Instructions —
(A) Condense the paragraph of the blog excerpt that begins "This week in Washington is Spring Break" into a short bulleted list that keeps its main facts.
(B) Write a continuation of the blog excerpt, starting after its final sentence.

Tuesday, March 31, 2009

Pills...


These are all the pills that are expired in my house. We are either very healthy or very sick. At least we didn't ingest all this...
See I told you I'd post every day. Aren't you glad I did?

Monday, March 30, 2009

We should have gone out of town!!!!!




This week in Washington is Spring Break and we are one of the very few lame families that did not plan a trip. We are still waiting to hear back from the Navy about getting out so I don't want to be like "Hey we just spent $800 bucks on a week long vacation but now we have to look for a house!" My brain doesn't work that way!!
So, here we are on this drizzly, cloudy morning and I am trying to think of what to do this week!
I will be blogging EVERY day for those who are not on said faraway family adventure.
We are having family blanket drive for our neighborhood for FHE and I will blog that.

The data —
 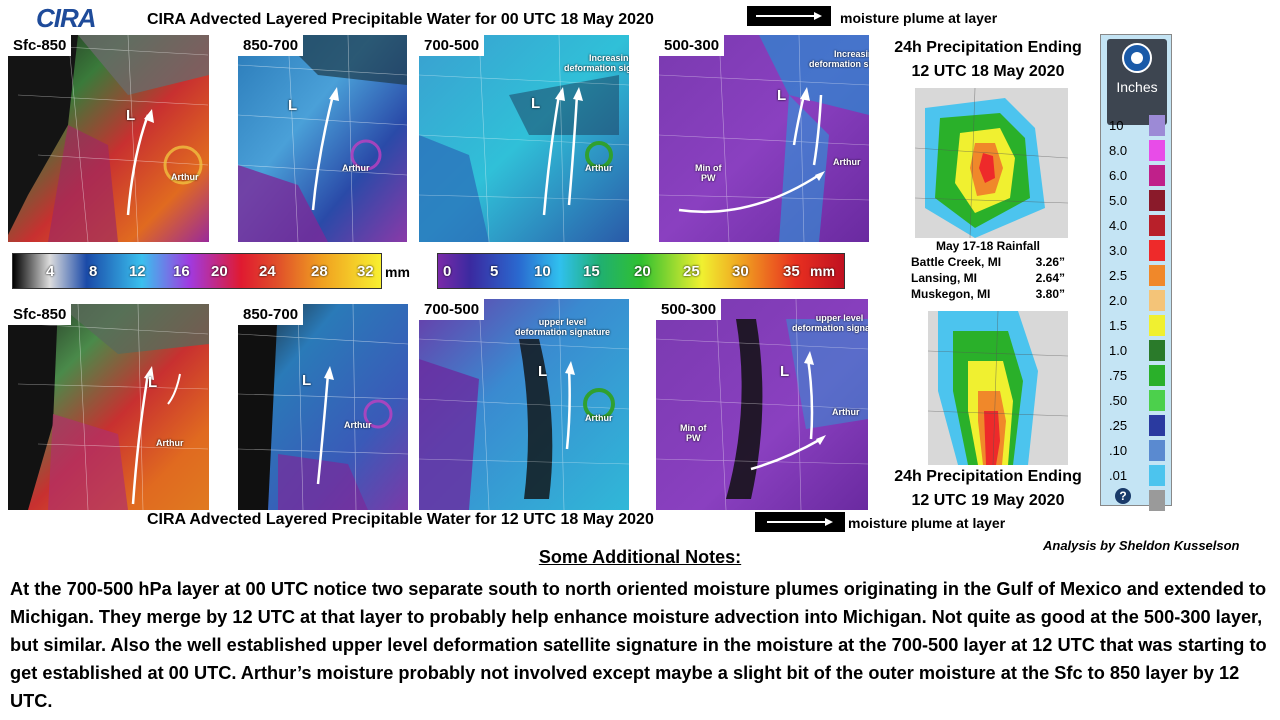 I want to click on tick-label: 0, so click(x=448, y=271).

Answers to each task —
(A)
- This week is Spring Break in Washington, and the family is one of the very few that planned no trip.
- They are still waiting to hear back from the Navy about getting out.
- The writer did not want to spend $800 on a week-long vacation and then have to look for a house.

(B)
I will run a 10K each day (that's like 34 miles by Friday)so I don't remain the 'chunky friend' and can someday be known just as 'volumptious'!
Jax and I will watch the entire Indiana Jones and Lord of the Rings each night-till we grow hair on our own feet and start to carry around a whip when we leave the house.(I'm a nerd! I know! I LOVE those movies and he's never seen them)
We will go to the library, Bainbridge Island Aquatics, the Painting Brush (paint your own pottery) and I will again blog about those as well!
I am going to steam clean our house and attempt to create super-amazing-testimony building Easter lesson for my Young Women.
I knew when I was a kid I hated that my family never went anywhere and I swore to myself that I would be a fun mom- fast forward 20 years and here I am! Perhaps not at Disney Land but WE WILL HAVE FUN! MY KIDS ARE GOING TO HAVE GOOD MEMORIES OF SPRING BREAK AND I will get to sleep in my own comfy bed!!

Monday, March 23, 2009

HELL IS a little FROZEN OVER.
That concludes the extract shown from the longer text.